Probably in practice the passed in objects are one of the buffered types where the read() behaves as this code obviously expected, which is likely why this hasn't been noticed before. However, we can't actually *know* that, and anything with a read() method would actually be perfectly valid. So it seems like a good patch to me.
However, svn_stream_t "full read" functions are obligated to return the
number of bytes requested, unless EOF.
Therefore, do we need the following patch?
swig-py: Support raw binary file-like objects for readable svn_stream_t*
(svn_swig_py_make_stream): Declare read_handler_pyio() as a non-full
svn_read_fn_t, in case PY_IO is a raw binary file object.
> On Wed, Jan 3, 2018 at 10:55 PM Daniel Shahaf <[hidden email]>
>> svn_swig_py_make_stream() is a function that wraps a PyObject in an
>> svn_stream_t.
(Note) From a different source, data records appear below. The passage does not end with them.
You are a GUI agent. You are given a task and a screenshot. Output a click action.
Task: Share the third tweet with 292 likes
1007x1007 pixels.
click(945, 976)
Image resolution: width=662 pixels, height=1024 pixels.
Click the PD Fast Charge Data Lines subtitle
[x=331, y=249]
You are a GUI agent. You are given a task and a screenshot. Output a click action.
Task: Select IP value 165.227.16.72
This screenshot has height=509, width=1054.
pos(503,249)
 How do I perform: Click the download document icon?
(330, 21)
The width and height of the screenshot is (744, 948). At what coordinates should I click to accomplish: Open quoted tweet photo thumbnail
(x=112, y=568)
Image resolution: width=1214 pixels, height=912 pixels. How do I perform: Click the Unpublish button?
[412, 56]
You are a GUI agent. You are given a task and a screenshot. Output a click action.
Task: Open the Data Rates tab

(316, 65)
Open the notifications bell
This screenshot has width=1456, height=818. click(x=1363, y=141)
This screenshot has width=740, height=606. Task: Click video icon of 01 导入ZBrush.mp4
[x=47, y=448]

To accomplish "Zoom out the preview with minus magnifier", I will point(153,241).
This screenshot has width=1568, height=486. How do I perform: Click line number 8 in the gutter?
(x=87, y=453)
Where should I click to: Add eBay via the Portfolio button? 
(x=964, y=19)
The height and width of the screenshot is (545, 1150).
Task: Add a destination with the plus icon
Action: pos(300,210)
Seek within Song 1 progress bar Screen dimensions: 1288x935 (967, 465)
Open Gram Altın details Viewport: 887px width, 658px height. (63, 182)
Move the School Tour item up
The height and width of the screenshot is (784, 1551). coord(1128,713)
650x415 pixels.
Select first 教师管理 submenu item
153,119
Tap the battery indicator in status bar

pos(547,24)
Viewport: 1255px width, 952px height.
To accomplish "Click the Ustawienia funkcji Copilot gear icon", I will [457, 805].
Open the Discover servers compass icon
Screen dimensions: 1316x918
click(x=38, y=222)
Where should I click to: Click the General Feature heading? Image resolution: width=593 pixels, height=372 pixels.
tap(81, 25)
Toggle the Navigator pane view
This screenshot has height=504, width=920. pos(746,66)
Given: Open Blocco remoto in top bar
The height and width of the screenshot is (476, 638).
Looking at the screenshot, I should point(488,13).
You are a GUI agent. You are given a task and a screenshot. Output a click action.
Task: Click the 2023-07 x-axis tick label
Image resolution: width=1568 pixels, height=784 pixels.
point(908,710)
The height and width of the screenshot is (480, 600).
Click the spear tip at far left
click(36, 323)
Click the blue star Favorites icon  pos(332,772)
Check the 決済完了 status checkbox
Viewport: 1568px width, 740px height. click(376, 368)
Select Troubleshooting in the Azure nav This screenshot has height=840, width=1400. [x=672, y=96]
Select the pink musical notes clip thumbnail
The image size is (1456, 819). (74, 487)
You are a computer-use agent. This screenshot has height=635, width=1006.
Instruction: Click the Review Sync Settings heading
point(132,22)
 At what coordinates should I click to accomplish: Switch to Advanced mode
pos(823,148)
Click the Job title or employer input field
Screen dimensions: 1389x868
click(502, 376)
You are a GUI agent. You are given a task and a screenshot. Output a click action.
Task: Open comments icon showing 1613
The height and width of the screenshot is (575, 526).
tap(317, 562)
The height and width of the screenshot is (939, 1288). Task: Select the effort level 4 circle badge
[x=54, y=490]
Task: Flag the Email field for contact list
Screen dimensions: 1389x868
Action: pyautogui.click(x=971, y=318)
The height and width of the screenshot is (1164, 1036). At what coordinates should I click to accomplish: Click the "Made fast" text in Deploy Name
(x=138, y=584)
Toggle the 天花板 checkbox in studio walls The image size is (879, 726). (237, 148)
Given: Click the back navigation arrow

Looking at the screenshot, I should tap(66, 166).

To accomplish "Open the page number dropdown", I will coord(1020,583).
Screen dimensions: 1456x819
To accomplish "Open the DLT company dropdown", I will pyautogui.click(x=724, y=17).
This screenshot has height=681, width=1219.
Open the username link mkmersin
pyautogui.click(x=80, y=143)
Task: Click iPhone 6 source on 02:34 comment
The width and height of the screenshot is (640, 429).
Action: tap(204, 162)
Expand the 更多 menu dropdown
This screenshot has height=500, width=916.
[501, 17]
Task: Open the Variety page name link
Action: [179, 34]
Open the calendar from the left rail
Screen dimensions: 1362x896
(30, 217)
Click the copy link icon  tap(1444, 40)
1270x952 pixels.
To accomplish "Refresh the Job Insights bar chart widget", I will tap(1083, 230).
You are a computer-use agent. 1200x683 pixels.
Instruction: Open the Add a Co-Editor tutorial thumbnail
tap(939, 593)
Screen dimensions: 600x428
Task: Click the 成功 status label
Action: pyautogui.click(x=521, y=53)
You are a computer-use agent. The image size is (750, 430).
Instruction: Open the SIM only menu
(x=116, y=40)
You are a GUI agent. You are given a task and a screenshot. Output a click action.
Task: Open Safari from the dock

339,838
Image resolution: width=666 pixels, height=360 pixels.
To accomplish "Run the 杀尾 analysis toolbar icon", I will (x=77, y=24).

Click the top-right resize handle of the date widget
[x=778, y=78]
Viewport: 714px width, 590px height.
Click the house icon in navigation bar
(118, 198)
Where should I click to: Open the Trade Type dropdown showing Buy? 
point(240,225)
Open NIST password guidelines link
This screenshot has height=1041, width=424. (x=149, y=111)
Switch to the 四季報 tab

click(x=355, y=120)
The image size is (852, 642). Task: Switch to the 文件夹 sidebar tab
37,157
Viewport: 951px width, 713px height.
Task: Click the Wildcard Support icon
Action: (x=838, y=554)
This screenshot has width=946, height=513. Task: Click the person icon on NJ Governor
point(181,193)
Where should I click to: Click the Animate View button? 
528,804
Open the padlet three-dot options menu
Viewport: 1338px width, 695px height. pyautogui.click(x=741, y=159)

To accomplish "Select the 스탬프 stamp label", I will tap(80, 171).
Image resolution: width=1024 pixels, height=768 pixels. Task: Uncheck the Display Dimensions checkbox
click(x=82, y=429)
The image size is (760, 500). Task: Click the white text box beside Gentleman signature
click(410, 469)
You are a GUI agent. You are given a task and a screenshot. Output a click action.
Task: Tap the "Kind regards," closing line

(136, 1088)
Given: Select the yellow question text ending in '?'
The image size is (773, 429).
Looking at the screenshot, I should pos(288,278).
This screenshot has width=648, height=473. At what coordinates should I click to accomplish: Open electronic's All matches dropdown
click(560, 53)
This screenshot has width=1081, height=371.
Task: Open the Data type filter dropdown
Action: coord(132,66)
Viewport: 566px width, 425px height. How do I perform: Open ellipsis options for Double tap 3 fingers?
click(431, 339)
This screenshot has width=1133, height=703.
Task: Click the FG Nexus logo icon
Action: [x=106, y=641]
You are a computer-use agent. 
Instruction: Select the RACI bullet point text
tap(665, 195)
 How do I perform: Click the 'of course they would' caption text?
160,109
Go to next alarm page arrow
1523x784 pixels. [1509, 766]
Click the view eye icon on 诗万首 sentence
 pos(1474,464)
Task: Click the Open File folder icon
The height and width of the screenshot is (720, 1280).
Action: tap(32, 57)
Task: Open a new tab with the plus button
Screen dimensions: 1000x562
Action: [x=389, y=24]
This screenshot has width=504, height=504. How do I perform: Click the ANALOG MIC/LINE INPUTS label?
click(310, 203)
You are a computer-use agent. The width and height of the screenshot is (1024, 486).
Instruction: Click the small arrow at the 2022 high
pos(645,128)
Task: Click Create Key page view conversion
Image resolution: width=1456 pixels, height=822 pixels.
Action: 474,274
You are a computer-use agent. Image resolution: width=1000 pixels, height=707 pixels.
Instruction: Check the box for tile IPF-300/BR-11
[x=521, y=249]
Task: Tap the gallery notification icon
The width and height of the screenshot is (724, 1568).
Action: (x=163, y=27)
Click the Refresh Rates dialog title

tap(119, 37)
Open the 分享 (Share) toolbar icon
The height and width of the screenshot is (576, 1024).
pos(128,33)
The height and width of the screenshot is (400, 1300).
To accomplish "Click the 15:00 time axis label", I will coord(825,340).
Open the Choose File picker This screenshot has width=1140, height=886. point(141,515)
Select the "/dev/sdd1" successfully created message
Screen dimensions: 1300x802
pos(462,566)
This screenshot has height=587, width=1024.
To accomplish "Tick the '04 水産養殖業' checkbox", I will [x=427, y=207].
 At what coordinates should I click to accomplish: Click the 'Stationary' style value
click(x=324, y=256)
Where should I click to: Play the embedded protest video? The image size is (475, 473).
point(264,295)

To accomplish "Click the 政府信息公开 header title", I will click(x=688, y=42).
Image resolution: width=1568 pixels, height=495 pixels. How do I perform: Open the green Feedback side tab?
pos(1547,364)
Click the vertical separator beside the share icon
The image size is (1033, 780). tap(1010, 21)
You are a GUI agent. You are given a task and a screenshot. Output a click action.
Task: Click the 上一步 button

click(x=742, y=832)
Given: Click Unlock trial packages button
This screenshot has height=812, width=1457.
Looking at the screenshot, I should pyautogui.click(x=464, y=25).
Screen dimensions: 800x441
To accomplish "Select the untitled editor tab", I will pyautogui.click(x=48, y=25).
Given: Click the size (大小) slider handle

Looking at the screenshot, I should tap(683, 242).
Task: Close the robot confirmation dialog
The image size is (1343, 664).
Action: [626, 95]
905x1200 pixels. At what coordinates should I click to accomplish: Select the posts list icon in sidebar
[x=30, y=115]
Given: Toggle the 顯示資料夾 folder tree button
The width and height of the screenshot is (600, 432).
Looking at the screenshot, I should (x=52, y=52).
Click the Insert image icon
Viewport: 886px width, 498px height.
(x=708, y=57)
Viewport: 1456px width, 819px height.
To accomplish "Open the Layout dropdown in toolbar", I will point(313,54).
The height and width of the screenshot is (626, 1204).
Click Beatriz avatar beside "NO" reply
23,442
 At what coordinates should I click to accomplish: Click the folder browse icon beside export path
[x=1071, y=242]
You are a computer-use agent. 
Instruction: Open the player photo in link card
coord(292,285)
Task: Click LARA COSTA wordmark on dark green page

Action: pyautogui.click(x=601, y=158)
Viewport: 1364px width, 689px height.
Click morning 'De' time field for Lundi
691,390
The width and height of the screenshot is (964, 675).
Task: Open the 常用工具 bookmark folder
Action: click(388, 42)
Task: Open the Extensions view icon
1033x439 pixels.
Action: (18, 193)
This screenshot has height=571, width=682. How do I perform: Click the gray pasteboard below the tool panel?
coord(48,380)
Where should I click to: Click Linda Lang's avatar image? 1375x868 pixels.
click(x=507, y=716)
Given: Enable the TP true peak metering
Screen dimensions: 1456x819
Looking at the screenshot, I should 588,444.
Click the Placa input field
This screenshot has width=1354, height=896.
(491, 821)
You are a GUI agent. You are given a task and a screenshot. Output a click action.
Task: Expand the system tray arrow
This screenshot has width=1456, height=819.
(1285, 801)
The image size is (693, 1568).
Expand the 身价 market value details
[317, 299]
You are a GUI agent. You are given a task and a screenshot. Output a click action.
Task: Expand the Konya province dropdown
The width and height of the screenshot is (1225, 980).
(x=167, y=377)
Its read implementation, read_handler_pyio(), just calls
>> the PyObject's .read() method.
>> According to <https://docs.python.org/2/library/io.html#io.RawIOBase.read >>> ,
>> the read() method of "raw" file-like objects makes only one read(2)
>> syscall, and so may return fewer bytes than were requested. (The py3
>> docs are similar.)
> Probably in practice the passed in objects are one of the buffered types
> where the read() behaves as this code obviously expected, which is likely
> why this hasn't been noticed before. However, we can't actually *know*
> that, and anything with a read() method would actually be perfectly valid.
> So it seems like a good patch to me.
I agree. Though not buffered streams but files; reading from a file will
always behave as a full read whilst reading from a socket or pipe or
fifo will not.
Anyway +1 for the patch. The full-read functionality is simulated at the
stream API implementation level if there's no specific full-read function.